*Data extracts*.

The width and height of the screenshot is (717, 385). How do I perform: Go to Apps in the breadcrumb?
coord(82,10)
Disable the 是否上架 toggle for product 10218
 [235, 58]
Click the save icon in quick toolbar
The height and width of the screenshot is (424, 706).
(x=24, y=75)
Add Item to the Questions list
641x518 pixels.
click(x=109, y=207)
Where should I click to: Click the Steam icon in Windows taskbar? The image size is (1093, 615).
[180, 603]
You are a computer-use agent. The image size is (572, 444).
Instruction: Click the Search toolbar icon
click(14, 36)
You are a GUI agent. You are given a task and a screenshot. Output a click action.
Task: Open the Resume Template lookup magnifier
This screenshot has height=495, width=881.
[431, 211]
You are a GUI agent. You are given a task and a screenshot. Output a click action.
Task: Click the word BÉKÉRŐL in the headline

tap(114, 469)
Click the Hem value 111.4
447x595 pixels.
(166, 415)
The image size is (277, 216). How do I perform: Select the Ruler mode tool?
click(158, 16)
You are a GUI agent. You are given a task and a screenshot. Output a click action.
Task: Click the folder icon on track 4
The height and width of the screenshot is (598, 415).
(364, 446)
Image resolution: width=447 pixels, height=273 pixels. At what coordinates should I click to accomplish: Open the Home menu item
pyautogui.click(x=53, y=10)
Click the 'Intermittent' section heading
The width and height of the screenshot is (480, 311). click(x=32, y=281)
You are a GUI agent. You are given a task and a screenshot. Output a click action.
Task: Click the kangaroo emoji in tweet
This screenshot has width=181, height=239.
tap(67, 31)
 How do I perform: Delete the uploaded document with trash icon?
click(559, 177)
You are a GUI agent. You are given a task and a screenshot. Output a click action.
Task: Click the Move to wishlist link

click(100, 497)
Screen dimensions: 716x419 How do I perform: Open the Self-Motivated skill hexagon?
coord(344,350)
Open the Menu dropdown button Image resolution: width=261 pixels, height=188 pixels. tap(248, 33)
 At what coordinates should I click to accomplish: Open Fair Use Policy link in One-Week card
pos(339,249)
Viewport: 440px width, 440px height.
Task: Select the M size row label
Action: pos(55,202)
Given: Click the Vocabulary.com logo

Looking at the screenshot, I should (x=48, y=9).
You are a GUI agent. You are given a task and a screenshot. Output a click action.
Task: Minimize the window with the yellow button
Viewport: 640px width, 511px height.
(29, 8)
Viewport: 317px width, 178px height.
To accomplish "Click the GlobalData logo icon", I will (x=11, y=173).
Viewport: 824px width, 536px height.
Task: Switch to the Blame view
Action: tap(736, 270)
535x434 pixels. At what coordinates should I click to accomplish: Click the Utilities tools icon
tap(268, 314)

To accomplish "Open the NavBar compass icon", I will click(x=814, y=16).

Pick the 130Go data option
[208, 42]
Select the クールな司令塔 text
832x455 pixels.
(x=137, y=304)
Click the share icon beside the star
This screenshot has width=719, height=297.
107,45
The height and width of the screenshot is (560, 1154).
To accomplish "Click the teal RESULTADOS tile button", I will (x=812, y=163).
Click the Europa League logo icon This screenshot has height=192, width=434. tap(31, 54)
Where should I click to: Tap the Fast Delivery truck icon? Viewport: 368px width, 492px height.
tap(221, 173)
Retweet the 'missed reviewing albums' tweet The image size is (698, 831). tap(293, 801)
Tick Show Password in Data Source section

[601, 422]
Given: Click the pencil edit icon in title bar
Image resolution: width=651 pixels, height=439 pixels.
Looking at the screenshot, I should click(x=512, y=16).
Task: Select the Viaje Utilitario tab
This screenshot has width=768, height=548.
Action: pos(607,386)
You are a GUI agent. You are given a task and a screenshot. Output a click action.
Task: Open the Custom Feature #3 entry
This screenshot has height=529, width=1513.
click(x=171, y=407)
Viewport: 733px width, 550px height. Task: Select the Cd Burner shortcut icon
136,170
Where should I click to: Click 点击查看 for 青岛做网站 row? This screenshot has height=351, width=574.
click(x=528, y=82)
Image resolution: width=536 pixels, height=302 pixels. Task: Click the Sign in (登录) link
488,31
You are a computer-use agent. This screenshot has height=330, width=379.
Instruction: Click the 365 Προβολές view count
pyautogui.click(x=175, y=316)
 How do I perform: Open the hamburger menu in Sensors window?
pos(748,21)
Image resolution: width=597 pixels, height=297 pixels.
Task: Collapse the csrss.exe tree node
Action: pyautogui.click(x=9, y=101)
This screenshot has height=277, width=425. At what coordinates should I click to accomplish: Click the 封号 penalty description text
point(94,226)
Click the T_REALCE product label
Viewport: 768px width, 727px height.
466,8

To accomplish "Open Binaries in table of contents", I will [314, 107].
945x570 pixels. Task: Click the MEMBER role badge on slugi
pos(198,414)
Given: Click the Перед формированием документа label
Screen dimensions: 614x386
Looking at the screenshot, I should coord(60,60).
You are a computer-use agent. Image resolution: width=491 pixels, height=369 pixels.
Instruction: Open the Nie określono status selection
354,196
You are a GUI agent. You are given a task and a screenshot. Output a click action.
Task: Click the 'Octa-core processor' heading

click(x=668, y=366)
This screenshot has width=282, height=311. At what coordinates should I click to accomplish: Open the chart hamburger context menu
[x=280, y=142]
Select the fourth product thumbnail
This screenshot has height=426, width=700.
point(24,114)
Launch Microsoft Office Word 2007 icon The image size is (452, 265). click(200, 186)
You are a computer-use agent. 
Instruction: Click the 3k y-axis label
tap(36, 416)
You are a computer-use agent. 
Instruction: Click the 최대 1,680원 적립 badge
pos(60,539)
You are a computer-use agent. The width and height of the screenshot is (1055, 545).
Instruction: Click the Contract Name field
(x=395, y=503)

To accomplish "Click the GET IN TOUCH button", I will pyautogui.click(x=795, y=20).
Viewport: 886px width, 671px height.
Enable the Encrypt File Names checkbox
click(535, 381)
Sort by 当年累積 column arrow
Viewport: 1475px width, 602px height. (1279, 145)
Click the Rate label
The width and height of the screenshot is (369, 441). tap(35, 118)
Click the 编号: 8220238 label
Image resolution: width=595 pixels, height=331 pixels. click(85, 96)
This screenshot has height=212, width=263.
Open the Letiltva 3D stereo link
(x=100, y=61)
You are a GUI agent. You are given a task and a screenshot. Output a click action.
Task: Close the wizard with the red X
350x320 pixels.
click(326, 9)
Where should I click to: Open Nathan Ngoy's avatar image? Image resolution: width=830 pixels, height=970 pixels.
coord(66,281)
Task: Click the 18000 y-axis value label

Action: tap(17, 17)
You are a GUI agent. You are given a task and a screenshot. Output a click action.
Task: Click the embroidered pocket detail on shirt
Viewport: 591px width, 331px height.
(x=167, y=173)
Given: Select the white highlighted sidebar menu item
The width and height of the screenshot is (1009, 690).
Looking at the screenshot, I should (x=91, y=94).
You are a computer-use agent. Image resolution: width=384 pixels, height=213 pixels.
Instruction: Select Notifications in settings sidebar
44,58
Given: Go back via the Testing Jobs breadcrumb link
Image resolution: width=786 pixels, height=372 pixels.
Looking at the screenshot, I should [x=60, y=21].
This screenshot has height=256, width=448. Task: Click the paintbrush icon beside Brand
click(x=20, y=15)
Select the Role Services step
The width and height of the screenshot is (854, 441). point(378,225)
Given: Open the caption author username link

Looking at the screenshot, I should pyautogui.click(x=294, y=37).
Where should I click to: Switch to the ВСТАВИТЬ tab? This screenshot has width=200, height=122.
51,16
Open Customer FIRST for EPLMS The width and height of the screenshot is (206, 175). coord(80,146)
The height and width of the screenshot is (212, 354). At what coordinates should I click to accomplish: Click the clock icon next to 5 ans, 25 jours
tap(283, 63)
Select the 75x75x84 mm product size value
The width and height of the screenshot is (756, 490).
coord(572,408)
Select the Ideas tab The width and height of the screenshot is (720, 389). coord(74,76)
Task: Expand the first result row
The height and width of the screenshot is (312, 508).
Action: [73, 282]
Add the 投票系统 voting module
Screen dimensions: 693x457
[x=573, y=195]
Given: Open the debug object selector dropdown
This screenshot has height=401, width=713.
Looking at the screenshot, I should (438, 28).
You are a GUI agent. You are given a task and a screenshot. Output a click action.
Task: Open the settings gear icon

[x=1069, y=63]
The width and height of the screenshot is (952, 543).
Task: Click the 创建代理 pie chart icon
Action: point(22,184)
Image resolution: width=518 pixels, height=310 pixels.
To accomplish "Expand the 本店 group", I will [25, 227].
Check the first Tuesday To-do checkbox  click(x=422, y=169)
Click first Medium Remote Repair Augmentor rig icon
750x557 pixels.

*Problem statement*. Among the lines above, which hold the word "tweet"? Report each one.

*Output*.
Task: Click the kangaroo emoji in tweet
Retweet the 'missed reviewing albums' tweet The image size is (698, 831). tap(293, 801)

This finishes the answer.